Mirroring the root disk in HP-UX is not necessarily as hard as it sounds. There are excellent directions out there. Firstly, go get the PDF from HP titled “When Good Disks Go Bad” (make sure you have the most recent!). This is frequently recommended and you should have it if you don’t already.
Appendix D: Procedures contains detailed instructions on both mirroring PARISC boot disks and Itanium disks. Here is a broad overview to get you prepped:
- 1. Prepare the disk for LVM. This means using the insf command to add the disk files as appropriate, and using pvcreate to lay down LVM structures.
- 2. Add the new volume to the root volume group. Use vgextend to add the new disk to the volume group.
- 3. Make the disk bootable. This is a hairy part. You have to copy the proper data from the original disk, and so forth. Follow the directions closely.
- 4. Mirror the logical volumes on the first disk to the new one. This has to be done in a specific order or it will fail. It’s not hard, just time consuming.

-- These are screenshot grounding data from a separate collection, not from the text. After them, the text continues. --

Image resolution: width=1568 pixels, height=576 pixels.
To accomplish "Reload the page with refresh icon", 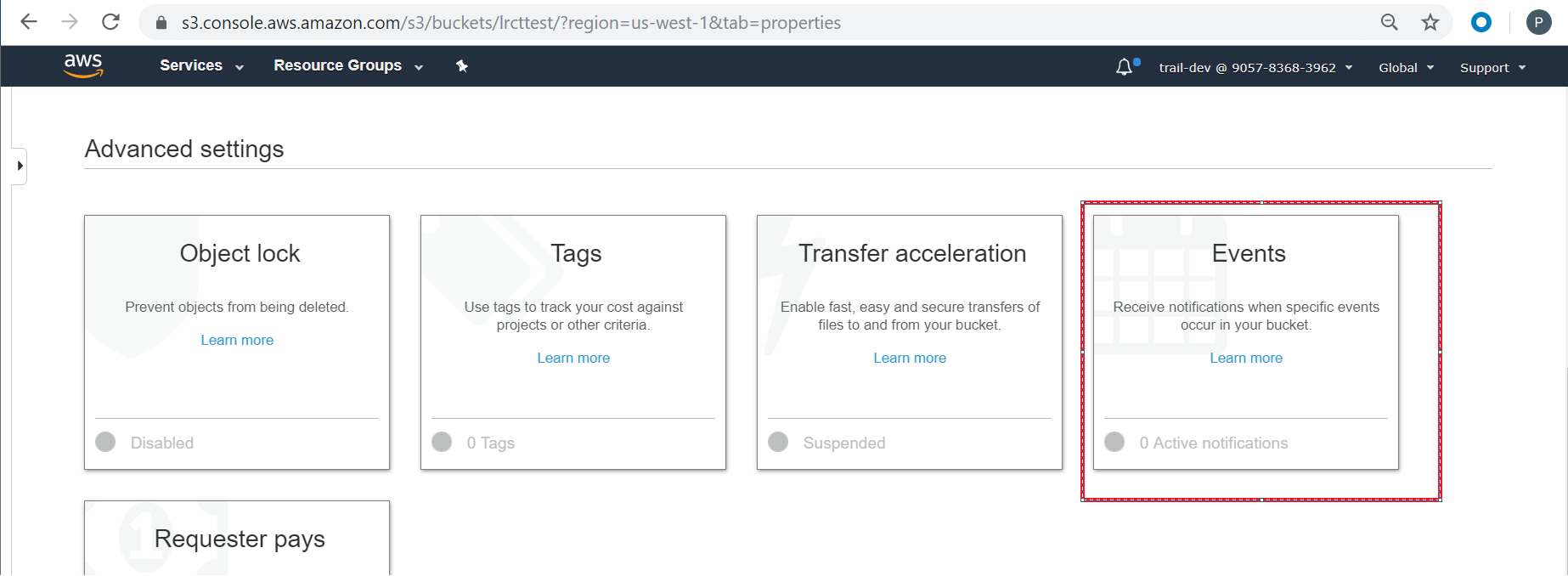I will pyautogui.click(x=110, y=22).
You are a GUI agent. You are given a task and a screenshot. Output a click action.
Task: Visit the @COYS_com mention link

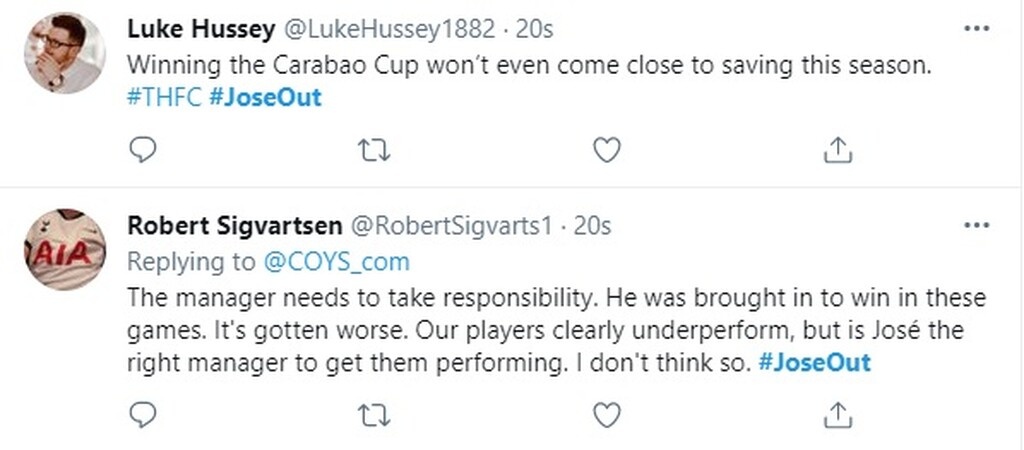[335, 262]
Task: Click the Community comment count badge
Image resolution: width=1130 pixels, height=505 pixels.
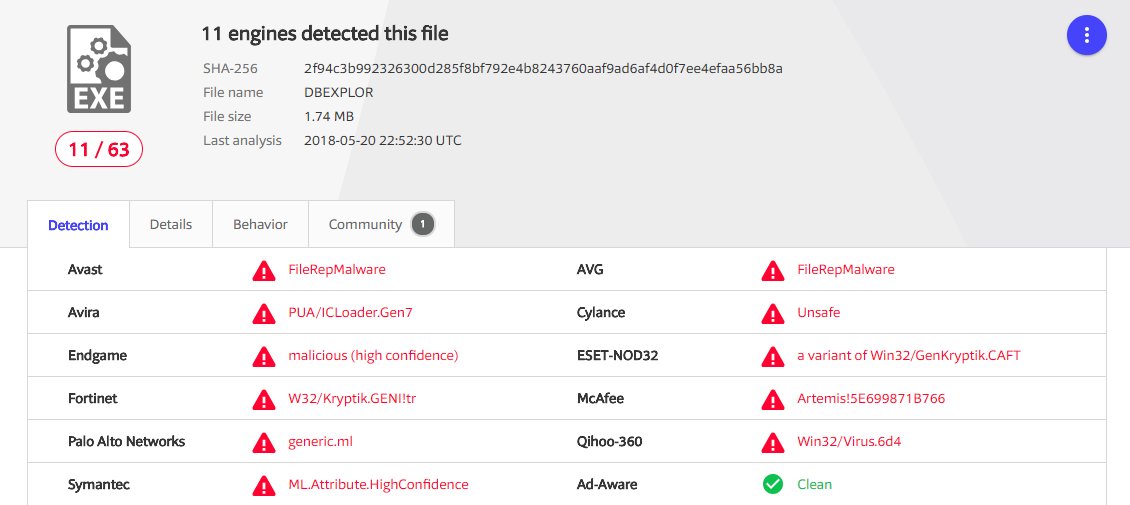Action: pos(423,225)
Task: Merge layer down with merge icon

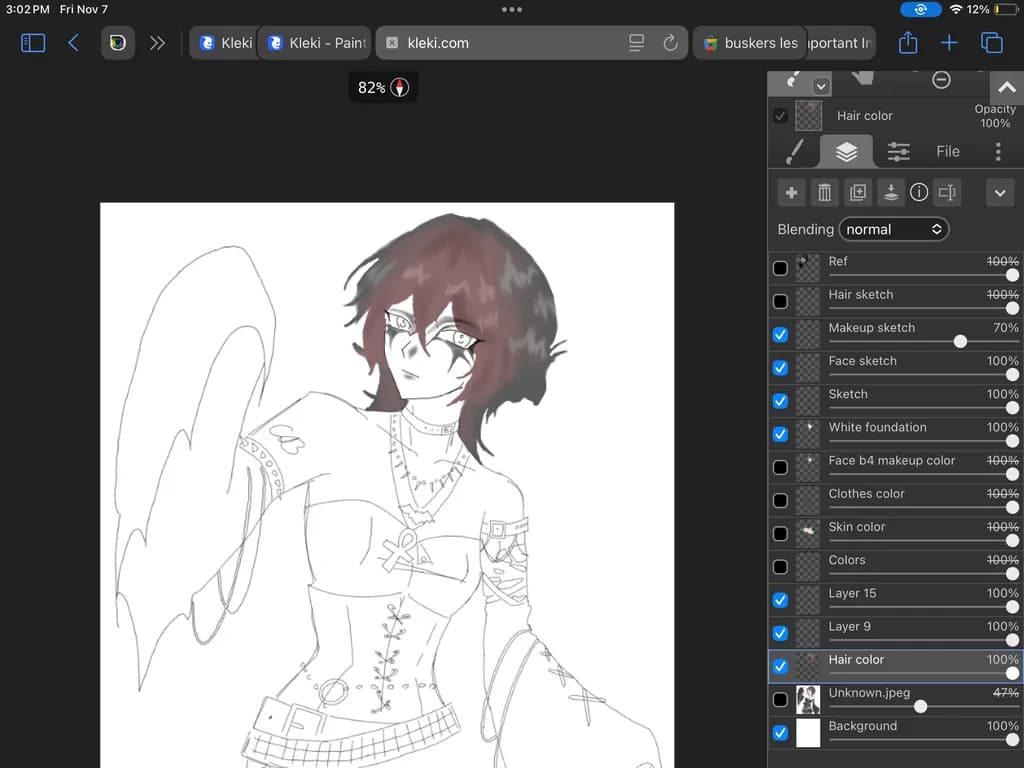Action: tap(891, 193)
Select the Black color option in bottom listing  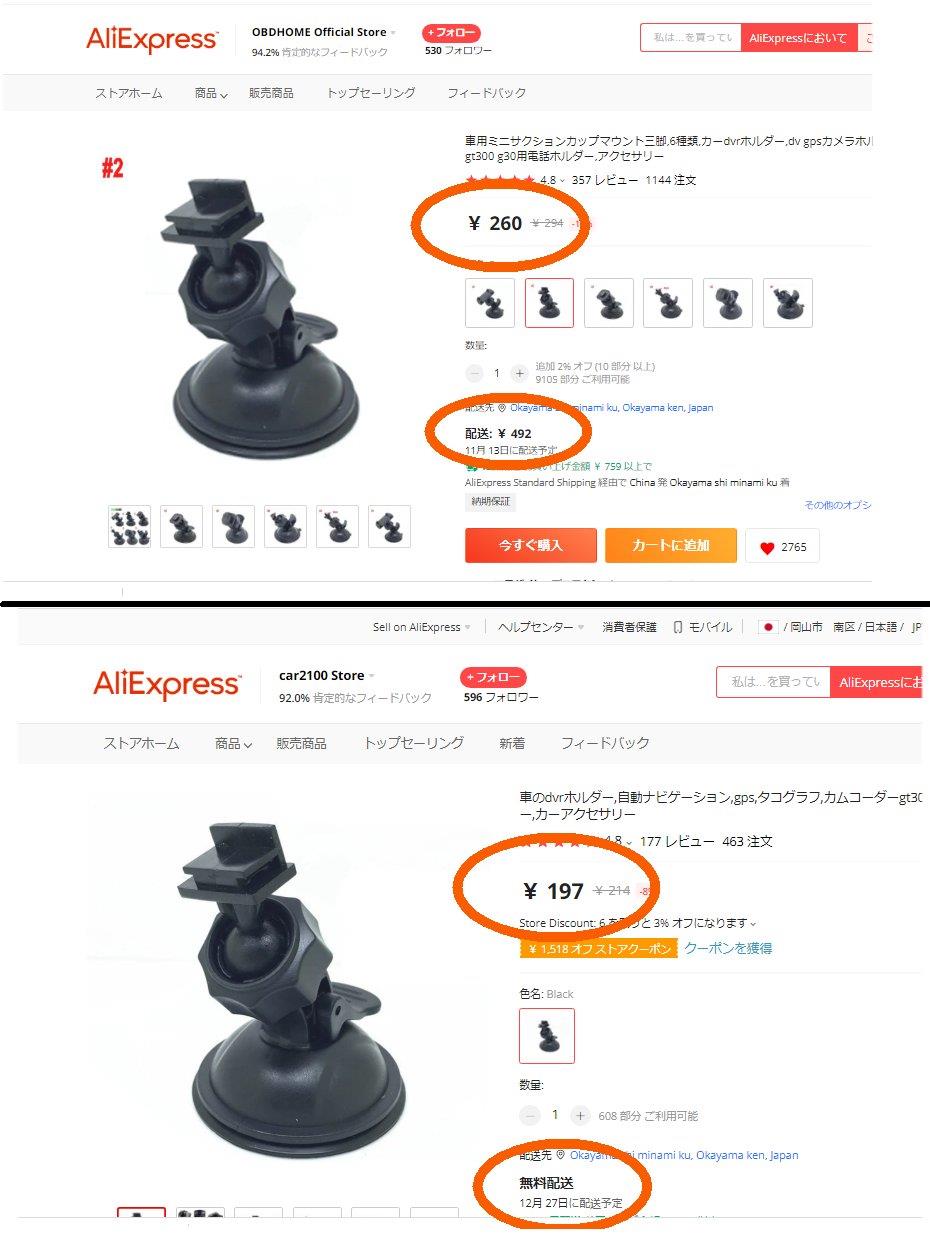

- 5. Update system data with new boot information. This involves configuring the machine to boot with the new disk.
Setting up Itanium boot mirrors requires a few additional steps: the disk must be partitioned into three parts: 1) EFI boot partition; 2) HP-UX root disk data; and 3) HP Service Partition. The second partition is equivalent to the entire disk in a PARISC system. The first partition (EFI boot) is like a mini-disk that contains all of the data needed to boot HP-UX.
The last partition – the HP service partition – is not configured unless you copy it from the original source. If you do not do this, you do not actually have a service partition – which could be a nasty surprise when you need it!